The deadly avian flu outbreak has been a major reason for empty supermarket shelves, but it’s not the only one. Inflation, legacy supply chain issues and holiday demand – plus the longer lead time it takes to restart egg-laying flocks – have also been driving up prices and reducing availability. That’s especially true in California, where wholesale eggs recently topped $7. KGO spoke to experts who shared some surprising details about the current egg shortage and why prices are so high.
Karyn Rispoli, editor of Urner Barry’s Egg Price Current, says the avian flu killed millions of egg-laying hens in the Midwest last summer and it took a while for out-of-state producers to bring their flocks back online. But she doesn’t believe that alone accounts for the dramatic price increases we’re seeing in California.
She points out that December is typically one of the highest months for egg sales, due to holiday baking and more family breakfasts. Plus there are seasonal cycles that affect how many chickens produce at any given time.
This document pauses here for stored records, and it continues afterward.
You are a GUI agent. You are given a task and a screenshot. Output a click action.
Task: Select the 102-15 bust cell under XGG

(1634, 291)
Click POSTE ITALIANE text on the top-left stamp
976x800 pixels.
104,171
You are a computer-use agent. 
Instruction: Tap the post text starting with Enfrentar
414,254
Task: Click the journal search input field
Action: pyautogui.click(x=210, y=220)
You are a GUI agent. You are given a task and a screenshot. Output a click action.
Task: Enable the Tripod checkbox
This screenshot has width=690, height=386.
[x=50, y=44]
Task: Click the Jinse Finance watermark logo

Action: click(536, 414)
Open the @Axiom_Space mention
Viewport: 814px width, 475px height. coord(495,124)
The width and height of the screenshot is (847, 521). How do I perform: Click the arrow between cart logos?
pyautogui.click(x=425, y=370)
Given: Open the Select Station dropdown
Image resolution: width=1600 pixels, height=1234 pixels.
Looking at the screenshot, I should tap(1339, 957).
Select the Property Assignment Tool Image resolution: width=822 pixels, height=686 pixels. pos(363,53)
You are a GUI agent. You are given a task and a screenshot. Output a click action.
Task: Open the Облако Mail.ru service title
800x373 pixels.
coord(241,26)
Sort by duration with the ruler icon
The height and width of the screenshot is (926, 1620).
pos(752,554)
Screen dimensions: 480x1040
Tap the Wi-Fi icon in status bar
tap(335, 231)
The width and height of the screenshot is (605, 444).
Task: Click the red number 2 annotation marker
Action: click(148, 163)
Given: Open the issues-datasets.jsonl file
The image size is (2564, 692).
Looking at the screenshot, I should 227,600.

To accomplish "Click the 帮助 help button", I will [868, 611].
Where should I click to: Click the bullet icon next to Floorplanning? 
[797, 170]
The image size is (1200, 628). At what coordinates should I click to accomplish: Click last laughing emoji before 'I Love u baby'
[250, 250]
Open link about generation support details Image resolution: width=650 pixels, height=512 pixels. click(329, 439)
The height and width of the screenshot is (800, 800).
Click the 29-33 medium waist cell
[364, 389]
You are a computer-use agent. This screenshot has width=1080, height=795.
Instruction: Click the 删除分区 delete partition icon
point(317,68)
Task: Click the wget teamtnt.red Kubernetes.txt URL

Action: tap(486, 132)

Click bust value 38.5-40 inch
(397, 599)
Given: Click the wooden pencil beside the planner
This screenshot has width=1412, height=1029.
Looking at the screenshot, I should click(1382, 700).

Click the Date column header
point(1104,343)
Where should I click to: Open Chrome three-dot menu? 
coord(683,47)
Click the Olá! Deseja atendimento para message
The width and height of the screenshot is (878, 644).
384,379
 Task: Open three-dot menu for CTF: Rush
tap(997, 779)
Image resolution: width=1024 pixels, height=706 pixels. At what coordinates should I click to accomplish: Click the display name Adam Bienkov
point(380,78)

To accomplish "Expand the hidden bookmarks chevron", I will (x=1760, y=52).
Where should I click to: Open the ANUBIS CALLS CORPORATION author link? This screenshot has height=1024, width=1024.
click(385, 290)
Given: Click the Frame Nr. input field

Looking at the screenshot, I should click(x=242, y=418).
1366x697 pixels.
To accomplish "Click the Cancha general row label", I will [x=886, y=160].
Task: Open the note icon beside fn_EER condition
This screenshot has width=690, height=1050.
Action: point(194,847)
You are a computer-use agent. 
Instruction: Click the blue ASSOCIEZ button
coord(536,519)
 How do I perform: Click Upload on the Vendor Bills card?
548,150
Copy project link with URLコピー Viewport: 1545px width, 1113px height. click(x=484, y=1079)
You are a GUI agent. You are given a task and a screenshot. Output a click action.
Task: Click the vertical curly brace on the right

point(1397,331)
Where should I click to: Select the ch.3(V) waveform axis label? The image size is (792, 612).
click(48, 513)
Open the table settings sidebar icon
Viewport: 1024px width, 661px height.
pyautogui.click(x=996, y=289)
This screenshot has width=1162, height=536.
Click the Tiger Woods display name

Rispoli adds that California’s cage free laws, which took effect on Jan. 1, 2022, have also pushed egg prices higher here. That’s because AB1437 requires that all eggs sold in the Golden State come from hens living in cage-free barns. This has reduced the pool of egg sellers CA grocers can buy from, which drives prices up.
The higher prices are particularly hard for lower-income families, who depend on eggs as a low-cost protein source. The California Poultry Federation reports that some WIC beneficiaries are being restricted to a single dozen large white, cage-free eggs per month because of the shortage and soaring prices.